Благодаря этому проблемное рассмотрение – особенно я хотел бы выделить разделы о национальном народном характере на примере поэм о Разине и Пугачеве в главе «Поиски «родословной» революции» и о своеобразии дооктябрьской лирической поэмы в главе «Рождение эпоса» – не выглядит конгломератом, а сохраняет точное ощущение истинной значительности того или иного произведения.

Увлеченность автора тем новым, что приходило в русскую поэзию по мере расширяющегося «сдвига всех сил», как названа им первая глава книги, способствовала успеху избранного им проблемно-хронологического метода.

Несколько ослабленными оказались наблюдения над жанровым многообразием поэм того времени.

В полемике с В. Кожиновым, Г. Гачевым и другими исследователями жанра поэмы А. Лурье определяет поэму как целостную художественную структуру, в которой проявляется «особый тип художественного мышления«.

«Философско-историческое и социально-психологическое осмысление действительности, не скрытое за жизнеподобным, а как бы предшествующее последнему, т. е. открытая концептуальность, прямая и непосредственная постановка проблемы, которую решает автор, – решает единолично или вместе с героями и на их жизненном примере, – это едва ли не главнейший признак советской поэмы в ее двух основных жанровых тенденциях – эпической и лирической».

Умные, тонкие, напористо-полемические наблюдения А. Лурье в теоретических разделах над жанром поэмы, над особым характером сочетания в ней объективного и субъективного существенно дополняют конкретный проблемно-хронологический анализ.

Но все-таки разговор о жанровом многообразии структуры и изобразительных возможностях поэмы не достиг той плотности обобщений, какой добился проблемно-исторический подход.

Как во всяком большом труде, отдельные выводы и наблюдения представляются спорными, недостаточно аргументированными.

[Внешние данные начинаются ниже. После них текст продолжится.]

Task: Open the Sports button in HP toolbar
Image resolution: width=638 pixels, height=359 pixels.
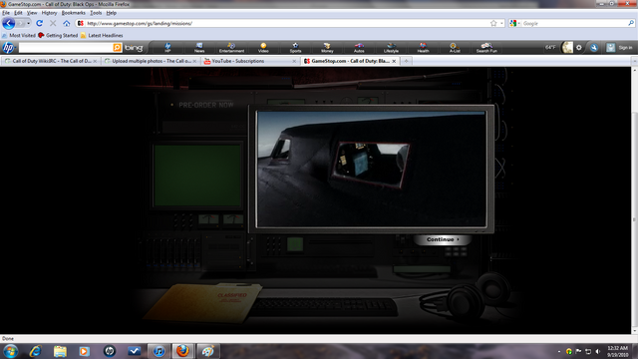Action: (x=295, y=48)
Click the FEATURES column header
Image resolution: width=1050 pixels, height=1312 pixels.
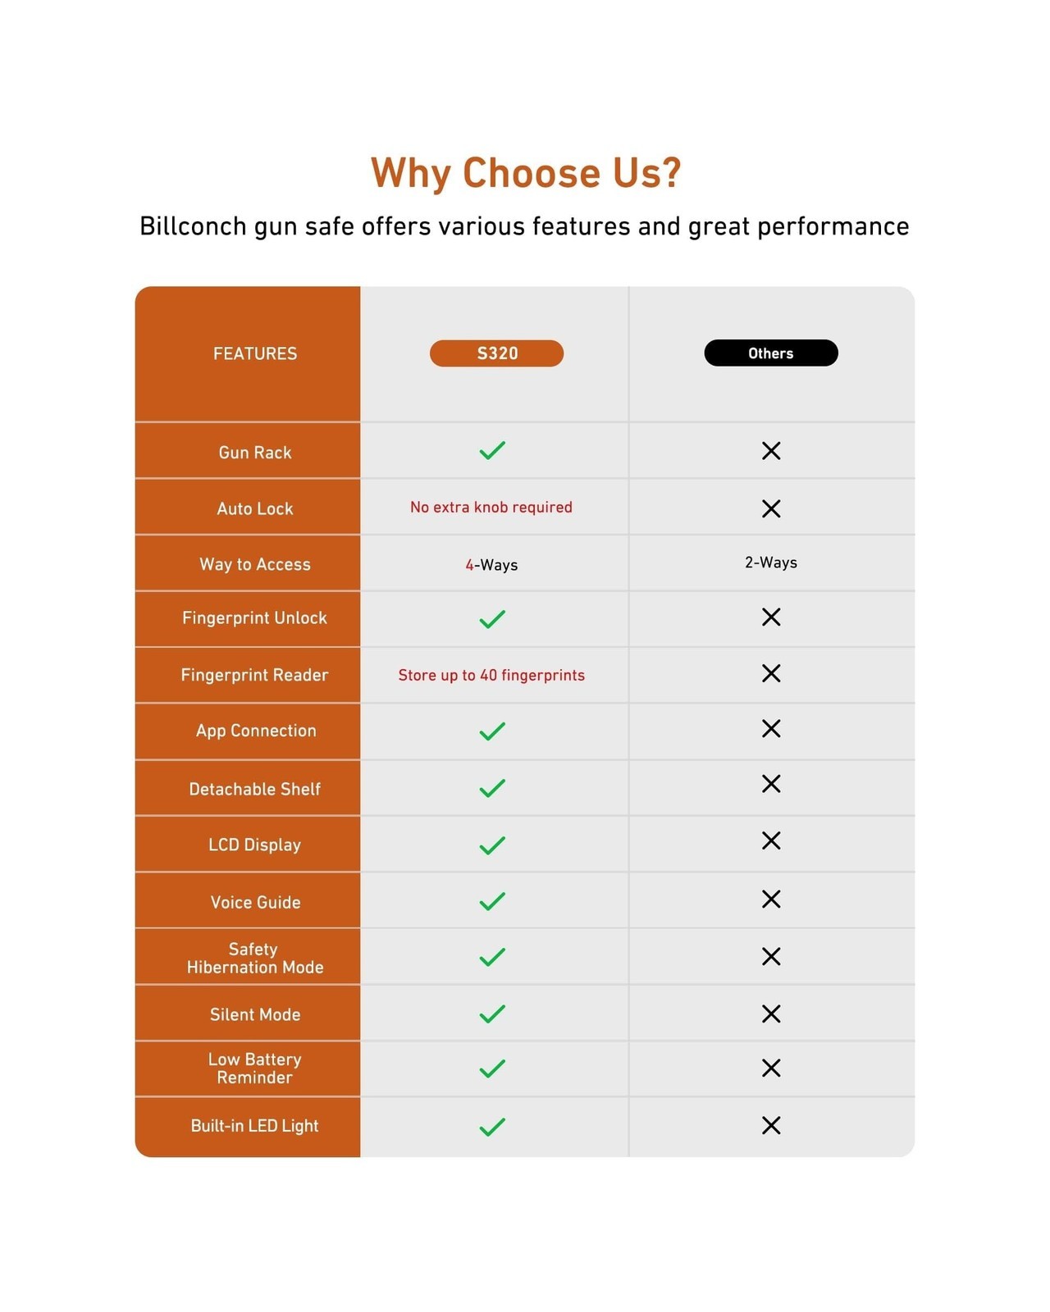tap(255, 353)
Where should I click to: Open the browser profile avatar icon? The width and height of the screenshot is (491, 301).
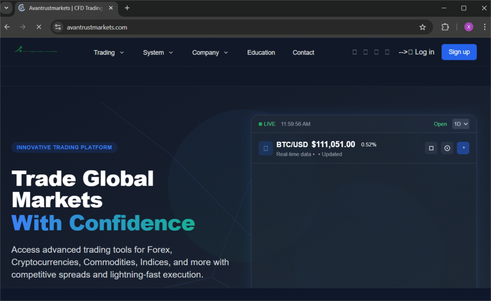(x=468, y=27)
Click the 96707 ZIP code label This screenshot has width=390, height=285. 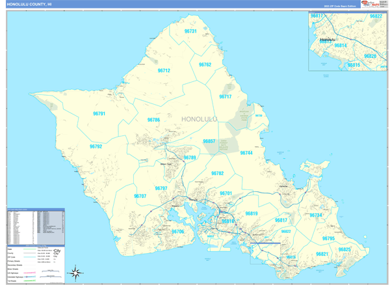140,196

Таково, в частности, утверждение о том, что генетически структура поэмы Б. Пастернака «Девятьсот пятый год» восходит к «Двенадцати» Блока, Вообще в книге несколько завышено воздействие поэмы А, Блока на самых разных поэтов: здесь, по-моему, происходит смещение роли первой поэмы советского периода, открывшей новые сферы, и реального ее воздействия на творчество других поэтов.

Можно было бы отметить еще некоторые частности, спорные тезисы, торопливые утверждения. Но они все-таки не могут заметно умалить значение сделанного А. Лурье.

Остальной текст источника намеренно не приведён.